O economista Carlos Guimarães Pinto, antigo presidente da Iniciativa Liberal, lembra que Portugal tem a terceira maior taxa de imposto da OCDE, o que torna o país um dos menos apelativo para as empresas, na Europa.

O comentador da TVI entende que os benefícios fiscais nacionais são atribuídos consoante o grau de influência política que as empresas têm.

Portugal tem das maiores taxas de imposto sobre as empresas da OCDE, na verdade, é a terceira maior.
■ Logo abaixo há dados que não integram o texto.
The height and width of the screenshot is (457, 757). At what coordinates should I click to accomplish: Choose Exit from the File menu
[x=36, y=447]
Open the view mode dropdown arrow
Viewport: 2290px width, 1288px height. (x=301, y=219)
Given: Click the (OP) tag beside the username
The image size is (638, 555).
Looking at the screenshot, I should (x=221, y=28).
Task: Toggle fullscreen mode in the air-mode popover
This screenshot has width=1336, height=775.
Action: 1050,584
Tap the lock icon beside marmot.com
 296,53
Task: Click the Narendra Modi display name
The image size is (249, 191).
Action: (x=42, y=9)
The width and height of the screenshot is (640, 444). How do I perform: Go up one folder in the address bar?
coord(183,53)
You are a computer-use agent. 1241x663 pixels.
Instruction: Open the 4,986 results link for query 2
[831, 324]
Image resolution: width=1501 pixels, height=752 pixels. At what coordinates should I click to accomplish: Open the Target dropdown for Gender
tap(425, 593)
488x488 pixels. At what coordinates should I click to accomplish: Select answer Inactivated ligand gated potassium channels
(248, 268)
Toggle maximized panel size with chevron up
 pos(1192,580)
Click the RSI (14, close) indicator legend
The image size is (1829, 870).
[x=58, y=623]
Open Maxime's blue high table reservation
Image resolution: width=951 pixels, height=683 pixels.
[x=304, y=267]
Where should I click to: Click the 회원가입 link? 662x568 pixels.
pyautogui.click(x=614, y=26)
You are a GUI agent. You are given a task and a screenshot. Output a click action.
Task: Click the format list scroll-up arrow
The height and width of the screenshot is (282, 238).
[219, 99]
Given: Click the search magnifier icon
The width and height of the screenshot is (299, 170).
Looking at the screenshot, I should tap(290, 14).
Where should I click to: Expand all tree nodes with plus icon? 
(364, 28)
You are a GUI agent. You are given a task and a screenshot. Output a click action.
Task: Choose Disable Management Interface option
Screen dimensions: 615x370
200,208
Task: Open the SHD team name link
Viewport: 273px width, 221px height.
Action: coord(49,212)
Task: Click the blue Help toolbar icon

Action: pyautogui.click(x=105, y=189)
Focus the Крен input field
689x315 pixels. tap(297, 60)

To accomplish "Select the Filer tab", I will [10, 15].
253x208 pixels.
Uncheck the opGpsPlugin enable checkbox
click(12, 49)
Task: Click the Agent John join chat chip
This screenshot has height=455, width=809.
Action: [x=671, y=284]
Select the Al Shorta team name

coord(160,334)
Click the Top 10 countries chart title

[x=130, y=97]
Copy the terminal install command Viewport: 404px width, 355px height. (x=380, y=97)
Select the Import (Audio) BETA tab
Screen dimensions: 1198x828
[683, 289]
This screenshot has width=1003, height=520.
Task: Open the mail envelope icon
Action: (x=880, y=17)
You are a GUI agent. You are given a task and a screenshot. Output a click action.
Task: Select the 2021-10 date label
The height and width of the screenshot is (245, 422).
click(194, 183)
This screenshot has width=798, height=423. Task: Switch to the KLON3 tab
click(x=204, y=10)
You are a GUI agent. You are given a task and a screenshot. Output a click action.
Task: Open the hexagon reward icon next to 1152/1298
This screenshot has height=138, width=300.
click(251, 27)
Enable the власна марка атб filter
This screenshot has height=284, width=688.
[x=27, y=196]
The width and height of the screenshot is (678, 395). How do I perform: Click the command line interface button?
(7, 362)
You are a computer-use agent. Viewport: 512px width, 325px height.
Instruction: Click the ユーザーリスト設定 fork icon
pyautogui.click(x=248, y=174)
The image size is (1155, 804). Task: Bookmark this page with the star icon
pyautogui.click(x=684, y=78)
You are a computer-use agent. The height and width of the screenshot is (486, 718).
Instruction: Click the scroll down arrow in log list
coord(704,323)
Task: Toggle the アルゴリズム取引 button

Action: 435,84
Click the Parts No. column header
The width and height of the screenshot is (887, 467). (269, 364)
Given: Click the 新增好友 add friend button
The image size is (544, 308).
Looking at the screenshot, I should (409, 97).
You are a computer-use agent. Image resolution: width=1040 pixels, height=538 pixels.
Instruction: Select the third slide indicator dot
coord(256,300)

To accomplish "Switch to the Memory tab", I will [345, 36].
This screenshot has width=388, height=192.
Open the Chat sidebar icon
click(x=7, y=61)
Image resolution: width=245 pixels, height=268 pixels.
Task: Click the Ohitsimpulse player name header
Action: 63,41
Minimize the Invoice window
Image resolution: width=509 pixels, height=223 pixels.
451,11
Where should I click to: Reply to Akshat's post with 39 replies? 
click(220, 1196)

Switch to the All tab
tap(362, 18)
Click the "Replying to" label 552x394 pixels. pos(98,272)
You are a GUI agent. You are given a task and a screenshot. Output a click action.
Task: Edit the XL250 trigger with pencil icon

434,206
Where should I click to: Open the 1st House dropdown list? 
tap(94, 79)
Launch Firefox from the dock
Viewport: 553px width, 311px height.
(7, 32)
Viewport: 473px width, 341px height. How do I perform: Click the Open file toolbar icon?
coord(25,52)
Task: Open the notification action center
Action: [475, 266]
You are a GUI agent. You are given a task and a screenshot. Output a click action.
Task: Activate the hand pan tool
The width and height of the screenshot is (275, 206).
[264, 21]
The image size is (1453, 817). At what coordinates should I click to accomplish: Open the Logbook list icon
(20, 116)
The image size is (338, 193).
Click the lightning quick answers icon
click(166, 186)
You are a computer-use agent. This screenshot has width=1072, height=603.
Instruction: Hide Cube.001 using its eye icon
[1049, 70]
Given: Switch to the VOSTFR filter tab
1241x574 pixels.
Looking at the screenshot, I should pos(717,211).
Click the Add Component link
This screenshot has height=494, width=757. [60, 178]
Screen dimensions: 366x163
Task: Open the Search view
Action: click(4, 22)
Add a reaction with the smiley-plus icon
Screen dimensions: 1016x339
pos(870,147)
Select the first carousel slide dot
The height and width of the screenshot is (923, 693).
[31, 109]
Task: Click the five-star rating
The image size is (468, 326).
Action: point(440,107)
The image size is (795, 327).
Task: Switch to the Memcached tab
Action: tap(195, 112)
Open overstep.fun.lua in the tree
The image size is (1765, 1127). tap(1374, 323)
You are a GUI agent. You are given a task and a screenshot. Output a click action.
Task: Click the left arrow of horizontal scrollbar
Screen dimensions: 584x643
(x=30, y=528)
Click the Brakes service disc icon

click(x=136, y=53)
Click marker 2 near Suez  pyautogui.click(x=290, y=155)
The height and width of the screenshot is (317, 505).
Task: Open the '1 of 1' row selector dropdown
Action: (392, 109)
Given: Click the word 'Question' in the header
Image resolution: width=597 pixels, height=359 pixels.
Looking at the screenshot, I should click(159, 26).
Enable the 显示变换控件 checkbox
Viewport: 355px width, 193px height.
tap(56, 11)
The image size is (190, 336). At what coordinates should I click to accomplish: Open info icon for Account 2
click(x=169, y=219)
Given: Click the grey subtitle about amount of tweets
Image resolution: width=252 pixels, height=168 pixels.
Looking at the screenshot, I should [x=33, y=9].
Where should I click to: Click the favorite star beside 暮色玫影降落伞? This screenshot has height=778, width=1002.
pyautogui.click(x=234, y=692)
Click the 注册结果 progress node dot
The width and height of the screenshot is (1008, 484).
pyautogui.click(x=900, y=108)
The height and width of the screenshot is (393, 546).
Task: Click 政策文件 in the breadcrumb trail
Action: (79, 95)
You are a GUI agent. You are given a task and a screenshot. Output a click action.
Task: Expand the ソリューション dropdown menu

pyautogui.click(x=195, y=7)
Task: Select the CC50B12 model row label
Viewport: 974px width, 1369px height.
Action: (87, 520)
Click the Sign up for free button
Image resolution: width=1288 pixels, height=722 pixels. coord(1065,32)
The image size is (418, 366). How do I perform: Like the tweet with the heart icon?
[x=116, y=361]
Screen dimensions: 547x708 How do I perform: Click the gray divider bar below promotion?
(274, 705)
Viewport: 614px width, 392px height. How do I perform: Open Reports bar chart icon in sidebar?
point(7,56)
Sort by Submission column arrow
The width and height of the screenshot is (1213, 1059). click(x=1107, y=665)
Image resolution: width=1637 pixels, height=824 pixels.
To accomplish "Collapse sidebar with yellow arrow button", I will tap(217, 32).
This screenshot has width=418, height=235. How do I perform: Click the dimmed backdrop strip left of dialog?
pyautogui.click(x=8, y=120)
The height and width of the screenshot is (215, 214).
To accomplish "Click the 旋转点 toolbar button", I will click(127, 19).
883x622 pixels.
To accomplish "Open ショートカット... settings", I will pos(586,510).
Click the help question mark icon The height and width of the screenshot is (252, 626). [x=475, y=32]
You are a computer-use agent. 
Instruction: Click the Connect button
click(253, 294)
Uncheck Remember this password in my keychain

Mas, em cima disto há um rendilhado de benefícios fiscais para as empresas que fazem com que diferentes empresas, em diferentes setores e dependendo do tipo de influência que conseguem ter sobre o poder político, acabem por ter taxas de imposto efetivo demasiado diferentes entre si. Quando temos uma rede tão complexa acontecem duas coisas. Por um lado, as empresas que não têm a capacidade de contratar os consultores certos, de ter planos de planeamento fiscal, não conseguem aceder aos mesmo benefícios fiscais do que as outras e acabam por pagar uma taxa de imposto superior. Por outro, isto abre um caminho para que as empresas que conseguem ter mais influência sobre o poder político consigam impor que o seu setor tenha benefícios fiscais maiores”, esclarece Carlos Guimarães Pinto.